• Task directions: Copy the data verbatim, starting at its first line and stopping after the line that contains "Minimize the Redshank".

• Task inputs:
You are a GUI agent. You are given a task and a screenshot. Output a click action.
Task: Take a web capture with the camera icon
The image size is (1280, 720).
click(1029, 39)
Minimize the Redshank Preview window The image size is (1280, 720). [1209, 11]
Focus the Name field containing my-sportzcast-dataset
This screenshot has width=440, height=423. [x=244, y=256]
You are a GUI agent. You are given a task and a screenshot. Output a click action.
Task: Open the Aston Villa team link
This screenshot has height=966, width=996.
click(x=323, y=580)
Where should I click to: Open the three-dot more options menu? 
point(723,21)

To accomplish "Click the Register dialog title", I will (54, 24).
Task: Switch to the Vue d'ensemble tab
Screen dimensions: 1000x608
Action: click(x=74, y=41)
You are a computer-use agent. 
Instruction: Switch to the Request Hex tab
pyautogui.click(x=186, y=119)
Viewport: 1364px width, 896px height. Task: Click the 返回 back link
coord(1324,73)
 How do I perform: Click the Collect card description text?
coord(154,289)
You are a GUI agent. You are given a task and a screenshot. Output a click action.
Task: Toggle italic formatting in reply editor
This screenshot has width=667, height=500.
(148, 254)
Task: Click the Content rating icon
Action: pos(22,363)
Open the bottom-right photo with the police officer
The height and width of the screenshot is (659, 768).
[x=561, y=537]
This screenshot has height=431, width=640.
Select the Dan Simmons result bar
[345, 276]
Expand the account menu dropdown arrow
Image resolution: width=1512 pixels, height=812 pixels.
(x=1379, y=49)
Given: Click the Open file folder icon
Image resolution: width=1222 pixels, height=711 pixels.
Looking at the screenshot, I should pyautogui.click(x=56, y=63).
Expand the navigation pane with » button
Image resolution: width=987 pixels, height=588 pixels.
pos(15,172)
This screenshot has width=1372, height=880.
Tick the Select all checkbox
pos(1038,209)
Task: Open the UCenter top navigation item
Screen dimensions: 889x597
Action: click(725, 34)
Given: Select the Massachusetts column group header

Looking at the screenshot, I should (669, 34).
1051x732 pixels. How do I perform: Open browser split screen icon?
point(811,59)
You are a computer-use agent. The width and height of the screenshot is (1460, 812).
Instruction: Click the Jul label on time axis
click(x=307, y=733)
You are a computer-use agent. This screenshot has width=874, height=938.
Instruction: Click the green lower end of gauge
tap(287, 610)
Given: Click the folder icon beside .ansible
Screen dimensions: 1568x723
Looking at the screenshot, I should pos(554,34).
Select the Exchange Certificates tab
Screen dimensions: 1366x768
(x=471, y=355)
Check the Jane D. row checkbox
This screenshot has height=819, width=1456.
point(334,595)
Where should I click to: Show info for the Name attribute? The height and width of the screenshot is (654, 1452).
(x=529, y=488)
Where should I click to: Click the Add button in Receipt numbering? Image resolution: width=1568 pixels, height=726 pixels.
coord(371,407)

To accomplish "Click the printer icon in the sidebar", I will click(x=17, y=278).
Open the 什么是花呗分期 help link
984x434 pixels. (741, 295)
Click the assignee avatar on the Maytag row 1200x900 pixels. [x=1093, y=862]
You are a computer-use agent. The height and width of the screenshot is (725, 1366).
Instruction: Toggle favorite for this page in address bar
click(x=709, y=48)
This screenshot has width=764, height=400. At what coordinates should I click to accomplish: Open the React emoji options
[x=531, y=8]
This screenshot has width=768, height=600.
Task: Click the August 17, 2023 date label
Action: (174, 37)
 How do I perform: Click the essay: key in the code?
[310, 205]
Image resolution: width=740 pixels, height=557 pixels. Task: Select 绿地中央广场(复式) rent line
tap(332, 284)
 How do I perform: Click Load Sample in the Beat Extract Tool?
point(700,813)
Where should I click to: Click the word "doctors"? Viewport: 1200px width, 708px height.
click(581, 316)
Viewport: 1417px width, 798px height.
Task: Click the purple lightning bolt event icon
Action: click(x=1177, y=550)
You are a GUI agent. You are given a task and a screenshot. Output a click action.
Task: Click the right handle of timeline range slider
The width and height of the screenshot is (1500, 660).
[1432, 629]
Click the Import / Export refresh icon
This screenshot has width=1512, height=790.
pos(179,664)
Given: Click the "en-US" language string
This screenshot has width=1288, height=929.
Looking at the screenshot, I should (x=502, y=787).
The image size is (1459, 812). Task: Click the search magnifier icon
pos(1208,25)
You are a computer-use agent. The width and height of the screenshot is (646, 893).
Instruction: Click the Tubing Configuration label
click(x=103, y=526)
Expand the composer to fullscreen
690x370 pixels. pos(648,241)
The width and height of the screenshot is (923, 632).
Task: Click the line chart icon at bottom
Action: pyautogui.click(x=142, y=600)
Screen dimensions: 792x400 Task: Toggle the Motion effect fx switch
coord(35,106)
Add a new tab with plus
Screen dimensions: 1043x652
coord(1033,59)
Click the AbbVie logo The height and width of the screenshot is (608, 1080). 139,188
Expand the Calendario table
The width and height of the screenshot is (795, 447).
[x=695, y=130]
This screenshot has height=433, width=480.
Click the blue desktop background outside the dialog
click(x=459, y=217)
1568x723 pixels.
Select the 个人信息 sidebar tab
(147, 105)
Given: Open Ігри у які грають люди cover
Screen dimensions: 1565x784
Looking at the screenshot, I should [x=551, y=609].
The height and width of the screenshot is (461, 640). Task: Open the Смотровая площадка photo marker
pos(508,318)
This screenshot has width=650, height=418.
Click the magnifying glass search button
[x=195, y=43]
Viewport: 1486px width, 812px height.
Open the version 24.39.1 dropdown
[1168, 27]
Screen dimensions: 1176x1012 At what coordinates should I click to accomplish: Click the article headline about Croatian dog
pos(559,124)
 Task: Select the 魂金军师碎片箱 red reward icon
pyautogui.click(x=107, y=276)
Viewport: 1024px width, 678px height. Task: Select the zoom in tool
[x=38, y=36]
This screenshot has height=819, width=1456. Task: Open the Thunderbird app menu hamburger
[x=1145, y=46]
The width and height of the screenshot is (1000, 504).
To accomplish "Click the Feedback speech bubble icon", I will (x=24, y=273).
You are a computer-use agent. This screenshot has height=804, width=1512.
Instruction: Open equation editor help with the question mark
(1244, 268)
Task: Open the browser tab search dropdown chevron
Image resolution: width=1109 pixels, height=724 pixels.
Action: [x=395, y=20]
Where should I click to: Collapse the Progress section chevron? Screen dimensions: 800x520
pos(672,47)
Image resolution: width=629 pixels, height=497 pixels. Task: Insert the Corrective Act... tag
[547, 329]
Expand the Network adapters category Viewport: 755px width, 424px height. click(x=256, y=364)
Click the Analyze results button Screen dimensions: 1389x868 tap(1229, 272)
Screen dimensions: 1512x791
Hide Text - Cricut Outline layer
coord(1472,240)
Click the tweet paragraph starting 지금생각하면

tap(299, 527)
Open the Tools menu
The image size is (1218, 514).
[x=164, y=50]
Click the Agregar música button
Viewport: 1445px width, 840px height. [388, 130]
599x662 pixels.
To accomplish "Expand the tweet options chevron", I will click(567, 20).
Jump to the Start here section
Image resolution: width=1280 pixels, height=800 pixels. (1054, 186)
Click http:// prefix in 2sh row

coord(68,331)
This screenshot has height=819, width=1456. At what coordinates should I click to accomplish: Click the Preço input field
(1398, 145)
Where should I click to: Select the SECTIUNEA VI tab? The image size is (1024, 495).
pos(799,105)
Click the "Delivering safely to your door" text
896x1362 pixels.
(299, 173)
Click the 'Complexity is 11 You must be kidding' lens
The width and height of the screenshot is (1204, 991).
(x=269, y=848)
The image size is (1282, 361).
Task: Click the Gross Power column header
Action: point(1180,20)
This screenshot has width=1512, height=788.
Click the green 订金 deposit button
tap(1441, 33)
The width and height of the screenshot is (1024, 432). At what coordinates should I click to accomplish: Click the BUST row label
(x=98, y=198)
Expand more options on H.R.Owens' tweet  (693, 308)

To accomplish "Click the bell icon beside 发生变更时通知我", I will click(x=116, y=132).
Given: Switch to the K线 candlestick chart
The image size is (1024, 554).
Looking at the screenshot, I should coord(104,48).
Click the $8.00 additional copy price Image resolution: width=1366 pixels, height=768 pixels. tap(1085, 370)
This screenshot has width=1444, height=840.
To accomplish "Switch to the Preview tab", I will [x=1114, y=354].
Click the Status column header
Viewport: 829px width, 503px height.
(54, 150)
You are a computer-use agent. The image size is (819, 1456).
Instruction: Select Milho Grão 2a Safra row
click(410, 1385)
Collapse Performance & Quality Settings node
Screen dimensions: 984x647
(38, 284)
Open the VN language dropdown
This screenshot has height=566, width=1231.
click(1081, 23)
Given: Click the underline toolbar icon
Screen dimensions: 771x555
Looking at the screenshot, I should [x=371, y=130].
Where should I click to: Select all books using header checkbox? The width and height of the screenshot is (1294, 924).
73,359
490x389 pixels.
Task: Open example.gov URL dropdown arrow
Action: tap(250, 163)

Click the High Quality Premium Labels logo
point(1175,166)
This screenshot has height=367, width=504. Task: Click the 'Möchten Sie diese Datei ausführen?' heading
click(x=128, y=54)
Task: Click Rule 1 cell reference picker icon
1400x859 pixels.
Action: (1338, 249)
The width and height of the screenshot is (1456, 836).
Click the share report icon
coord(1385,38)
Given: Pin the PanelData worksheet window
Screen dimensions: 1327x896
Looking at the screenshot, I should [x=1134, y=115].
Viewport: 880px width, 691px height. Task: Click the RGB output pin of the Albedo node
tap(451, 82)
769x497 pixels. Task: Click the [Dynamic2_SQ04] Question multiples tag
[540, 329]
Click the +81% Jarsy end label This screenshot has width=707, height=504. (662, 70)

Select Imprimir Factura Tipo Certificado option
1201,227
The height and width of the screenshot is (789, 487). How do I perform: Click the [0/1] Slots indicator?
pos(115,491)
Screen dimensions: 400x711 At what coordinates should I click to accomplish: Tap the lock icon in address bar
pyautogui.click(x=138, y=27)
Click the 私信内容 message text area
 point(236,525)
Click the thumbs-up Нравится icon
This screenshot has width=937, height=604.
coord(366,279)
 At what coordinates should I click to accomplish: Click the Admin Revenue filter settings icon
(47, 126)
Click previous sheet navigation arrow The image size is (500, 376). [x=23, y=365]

• Task answer:
You are a GUI agent. You are given a task and a screenshot. Output a click action.
Task: Take a web capture with the camera icon
The image size is (1280, 720).
click(1029, 39)
Minimize the Redshank Preview window The image size is (1280, 720). [1209, 11]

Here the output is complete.